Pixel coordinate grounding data
============
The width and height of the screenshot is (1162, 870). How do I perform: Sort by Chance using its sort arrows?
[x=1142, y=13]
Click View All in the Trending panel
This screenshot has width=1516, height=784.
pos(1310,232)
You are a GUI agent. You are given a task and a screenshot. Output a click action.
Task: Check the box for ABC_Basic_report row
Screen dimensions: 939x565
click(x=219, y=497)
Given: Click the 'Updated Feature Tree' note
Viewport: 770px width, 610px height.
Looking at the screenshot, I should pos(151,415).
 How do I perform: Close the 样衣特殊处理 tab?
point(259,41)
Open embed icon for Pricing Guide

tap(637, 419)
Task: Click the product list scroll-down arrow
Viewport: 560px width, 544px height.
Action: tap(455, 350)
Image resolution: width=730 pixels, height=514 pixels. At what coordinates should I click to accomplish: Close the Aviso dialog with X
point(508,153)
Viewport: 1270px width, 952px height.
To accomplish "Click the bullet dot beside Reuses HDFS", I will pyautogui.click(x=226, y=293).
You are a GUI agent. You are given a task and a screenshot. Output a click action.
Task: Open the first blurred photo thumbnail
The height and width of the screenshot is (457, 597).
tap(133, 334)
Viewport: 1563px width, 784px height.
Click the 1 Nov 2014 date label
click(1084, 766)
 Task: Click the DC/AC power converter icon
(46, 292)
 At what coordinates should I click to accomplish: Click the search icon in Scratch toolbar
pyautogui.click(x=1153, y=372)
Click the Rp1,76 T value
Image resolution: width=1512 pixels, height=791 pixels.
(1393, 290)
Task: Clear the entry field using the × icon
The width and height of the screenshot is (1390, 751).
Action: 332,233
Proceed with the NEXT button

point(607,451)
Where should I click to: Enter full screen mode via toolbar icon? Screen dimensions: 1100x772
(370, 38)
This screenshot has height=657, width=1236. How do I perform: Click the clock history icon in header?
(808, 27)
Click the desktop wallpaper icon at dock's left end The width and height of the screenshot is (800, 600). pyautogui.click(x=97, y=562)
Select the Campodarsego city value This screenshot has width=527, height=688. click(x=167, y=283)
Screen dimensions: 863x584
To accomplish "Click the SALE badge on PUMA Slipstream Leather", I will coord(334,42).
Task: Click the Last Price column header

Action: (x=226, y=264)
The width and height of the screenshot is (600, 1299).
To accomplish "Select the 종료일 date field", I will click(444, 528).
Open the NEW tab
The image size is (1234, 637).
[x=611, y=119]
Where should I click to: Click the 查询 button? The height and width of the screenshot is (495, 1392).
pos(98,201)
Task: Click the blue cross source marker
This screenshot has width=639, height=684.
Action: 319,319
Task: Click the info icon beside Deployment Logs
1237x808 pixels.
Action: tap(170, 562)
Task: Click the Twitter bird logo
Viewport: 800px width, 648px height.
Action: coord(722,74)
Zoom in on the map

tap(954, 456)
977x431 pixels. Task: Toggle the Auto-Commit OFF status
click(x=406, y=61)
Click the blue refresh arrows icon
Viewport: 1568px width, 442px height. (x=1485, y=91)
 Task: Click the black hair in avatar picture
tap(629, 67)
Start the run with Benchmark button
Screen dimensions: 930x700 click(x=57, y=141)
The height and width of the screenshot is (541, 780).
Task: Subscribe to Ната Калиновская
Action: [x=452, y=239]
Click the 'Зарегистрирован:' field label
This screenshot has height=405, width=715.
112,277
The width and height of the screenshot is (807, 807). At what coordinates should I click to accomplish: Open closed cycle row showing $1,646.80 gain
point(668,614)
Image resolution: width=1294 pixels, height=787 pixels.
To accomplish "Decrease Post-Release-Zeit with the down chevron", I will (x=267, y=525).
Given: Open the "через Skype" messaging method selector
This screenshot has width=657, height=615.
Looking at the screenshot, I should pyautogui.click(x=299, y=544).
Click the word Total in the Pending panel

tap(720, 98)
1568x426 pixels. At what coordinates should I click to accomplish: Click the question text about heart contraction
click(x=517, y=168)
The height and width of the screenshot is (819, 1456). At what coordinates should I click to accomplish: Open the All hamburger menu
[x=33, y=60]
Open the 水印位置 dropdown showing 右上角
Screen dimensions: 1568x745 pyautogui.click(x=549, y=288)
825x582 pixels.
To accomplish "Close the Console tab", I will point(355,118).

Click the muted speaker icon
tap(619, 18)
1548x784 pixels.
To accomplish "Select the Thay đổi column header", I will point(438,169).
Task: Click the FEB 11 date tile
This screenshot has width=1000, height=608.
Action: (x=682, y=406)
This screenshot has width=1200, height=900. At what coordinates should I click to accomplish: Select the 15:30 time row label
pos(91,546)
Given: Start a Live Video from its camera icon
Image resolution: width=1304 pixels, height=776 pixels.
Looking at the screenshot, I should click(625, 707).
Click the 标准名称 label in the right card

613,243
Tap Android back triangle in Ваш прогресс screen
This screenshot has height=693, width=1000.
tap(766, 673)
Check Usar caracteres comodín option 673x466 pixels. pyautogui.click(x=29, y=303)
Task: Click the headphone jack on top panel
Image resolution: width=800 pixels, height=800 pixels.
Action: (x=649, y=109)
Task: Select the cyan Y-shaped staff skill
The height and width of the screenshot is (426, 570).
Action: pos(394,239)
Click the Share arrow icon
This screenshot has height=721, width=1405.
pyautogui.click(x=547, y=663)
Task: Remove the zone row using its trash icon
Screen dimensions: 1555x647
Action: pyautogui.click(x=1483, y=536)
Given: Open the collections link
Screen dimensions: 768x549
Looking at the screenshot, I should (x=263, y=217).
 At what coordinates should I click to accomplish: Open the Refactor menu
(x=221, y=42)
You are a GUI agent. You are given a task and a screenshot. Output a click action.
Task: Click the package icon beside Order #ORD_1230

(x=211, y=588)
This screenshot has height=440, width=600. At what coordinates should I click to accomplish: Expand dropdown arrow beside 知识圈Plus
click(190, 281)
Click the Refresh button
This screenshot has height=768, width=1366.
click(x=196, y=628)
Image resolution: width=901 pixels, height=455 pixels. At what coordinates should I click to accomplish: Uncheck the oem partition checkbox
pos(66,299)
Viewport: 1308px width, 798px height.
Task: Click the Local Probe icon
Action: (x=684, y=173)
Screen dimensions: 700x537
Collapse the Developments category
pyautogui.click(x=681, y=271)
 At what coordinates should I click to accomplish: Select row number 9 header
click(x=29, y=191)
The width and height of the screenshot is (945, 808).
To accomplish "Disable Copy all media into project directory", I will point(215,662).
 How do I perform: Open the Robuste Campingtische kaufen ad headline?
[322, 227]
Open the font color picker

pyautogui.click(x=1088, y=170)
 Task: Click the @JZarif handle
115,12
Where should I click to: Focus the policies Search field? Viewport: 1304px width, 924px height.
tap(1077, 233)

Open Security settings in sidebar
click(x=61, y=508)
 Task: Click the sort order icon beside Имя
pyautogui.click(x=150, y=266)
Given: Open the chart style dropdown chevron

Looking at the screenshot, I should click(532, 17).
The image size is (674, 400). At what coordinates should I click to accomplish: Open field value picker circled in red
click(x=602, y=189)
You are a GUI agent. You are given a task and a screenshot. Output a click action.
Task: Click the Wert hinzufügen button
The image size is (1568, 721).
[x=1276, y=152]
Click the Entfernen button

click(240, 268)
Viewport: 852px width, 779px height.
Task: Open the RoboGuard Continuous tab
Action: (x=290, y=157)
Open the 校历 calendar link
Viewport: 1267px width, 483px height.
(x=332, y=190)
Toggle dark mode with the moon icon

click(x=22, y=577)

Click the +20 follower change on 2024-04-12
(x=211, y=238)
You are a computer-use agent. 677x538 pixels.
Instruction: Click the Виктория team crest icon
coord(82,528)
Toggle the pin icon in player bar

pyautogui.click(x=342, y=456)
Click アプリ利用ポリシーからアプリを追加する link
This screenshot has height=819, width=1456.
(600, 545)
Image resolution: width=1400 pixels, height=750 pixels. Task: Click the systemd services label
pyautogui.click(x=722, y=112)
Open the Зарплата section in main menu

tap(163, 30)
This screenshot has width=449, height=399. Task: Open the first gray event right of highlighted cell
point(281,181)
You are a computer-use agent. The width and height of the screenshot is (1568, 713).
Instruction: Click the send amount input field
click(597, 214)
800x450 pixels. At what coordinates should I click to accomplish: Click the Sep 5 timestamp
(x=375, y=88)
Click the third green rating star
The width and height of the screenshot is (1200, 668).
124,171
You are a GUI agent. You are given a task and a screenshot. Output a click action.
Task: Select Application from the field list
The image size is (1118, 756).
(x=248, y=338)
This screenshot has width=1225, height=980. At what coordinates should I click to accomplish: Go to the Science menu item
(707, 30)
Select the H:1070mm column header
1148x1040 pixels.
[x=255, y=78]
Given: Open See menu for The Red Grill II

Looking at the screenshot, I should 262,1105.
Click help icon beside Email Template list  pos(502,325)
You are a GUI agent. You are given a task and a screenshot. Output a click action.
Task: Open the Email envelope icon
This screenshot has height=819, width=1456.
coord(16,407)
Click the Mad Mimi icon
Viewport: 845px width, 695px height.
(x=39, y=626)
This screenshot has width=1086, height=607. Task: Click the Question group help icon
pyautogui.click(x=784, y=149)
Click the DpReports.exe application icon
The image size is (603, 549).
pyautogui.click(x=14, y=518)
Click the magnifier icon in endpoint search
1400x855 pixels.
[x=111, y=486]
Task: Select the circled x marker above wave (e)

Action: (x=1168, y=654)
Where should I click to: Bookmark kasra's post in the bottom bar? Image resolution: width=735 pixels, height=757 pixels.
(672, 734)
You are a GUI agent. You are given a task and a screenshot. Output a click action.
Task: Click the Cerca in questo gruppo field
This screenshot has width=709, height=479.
============
- [PROBLEM TO SOLVE] Each line above from the one with "Open the 水印位置 dropdown showing 右上角" up to and including the one with "Task: Click the FEB 11 date tile" must be set down exactly, and no line outside that span may appear.

- [RESPONSE]
Open the 水印位置 dropdown showing 右上角
Screen dimensions: 1568x745 pyautogui.click(x=549, y=288)
825x582 pixels.
To accomplish "Close the Console tab", I will point(355,118).

Click the muted speaker icon
tap(619, 18)
1548x784 pixels.
To accomplish "Select the Thay đổi column header", I will point(438,169).
Task: Click the FEB 11 date tile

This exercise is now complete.